Publication Date: 31 Oct 2012
Type: Original Research
Journal: Clinical Medicine Insights: Cardiology
Citation: Clinical Medicine Insights: Cardiology 2012:6 145-152
doi: 10.4137/CMC.S10553
Background: Clinical studies suggest that testosterone (T) plays an important role in the male predominance of the clinical manifestations of the Brugada syndrome (BS). However, no statistically significant correlations have been observed between T levels and electrocardiogram (ECG) parameters in the BS patients. We investigated whether the hormonal pattern and the variation within CAG repeat polymorphism in exon 1 of the androgen receptor (AR) gene, affecting androgen sensitivity, are associated with the Brugada ECG phenotype in males.
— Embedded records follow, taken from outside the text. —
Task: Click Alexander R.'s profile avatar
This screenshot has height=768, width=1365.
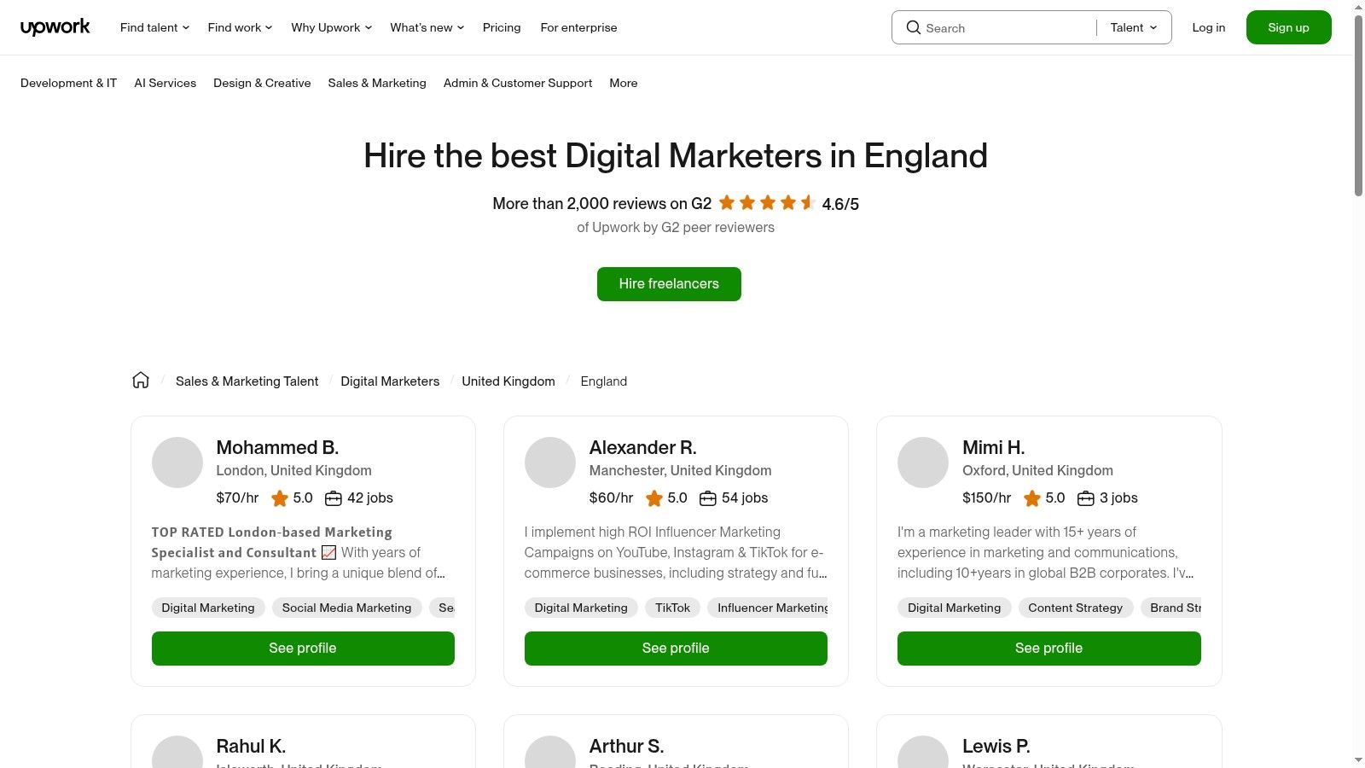Action: tap(549, 463)
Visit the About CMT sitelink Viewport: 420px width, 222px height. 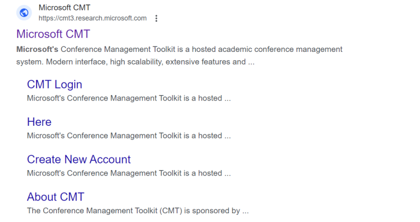(x=56, y=197)
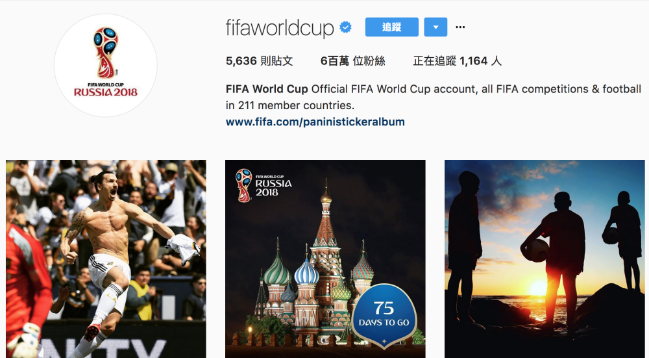
Task: Click the Russia 2018 logo in cathedral post
Action: [x=263, y=186]
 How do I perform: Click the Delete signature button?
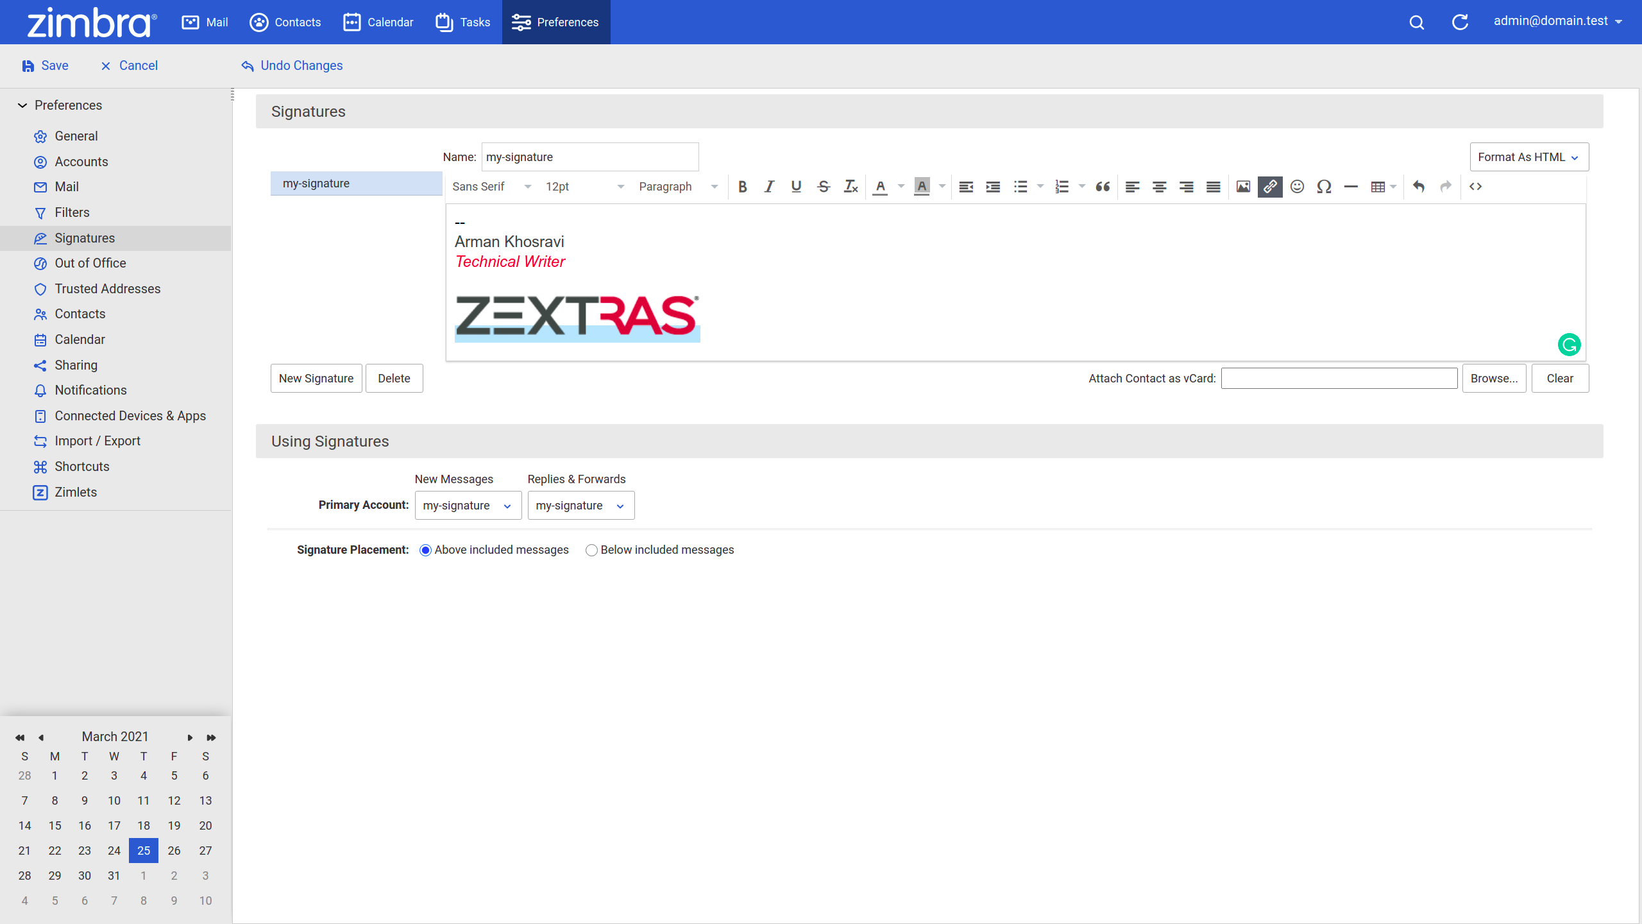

Methods and Results: 16 male patients with BS (mean age 45.06 ± 11.3 years) were studied. 12-lead ECG was recorded. Blood levels of follicle-stimulating hormone, luteinizing hormone, prolactin, testosterone, free-T, dihydrotestosterone, 17--estradiol, estrone, 3-alpha-androstanediol-glucuronide, delta-4-androstenedione, dehydroepiandrosterone sulphate, progesterone, 17-hydroxyprogesterone, and sex hormone binding globulin were assayed. Genotyping of CAG repeats on DNA extracted from leukocytes was carried out. No relationship was found between hormone values and ECG parameters of BS. BS patients showed the CAG length normally recognized in the human polymorphism range and the number of CAG repeats did not correlate with the ECG pattern of BS.
Conclusions: The AR CAG repeat length does not correlate with the ECG features of the patients affected by BS. The search for genes downstream AR activation as possibly responsible for the increased risk of spontaneous arrhythmias in BS males after puberty is warranted.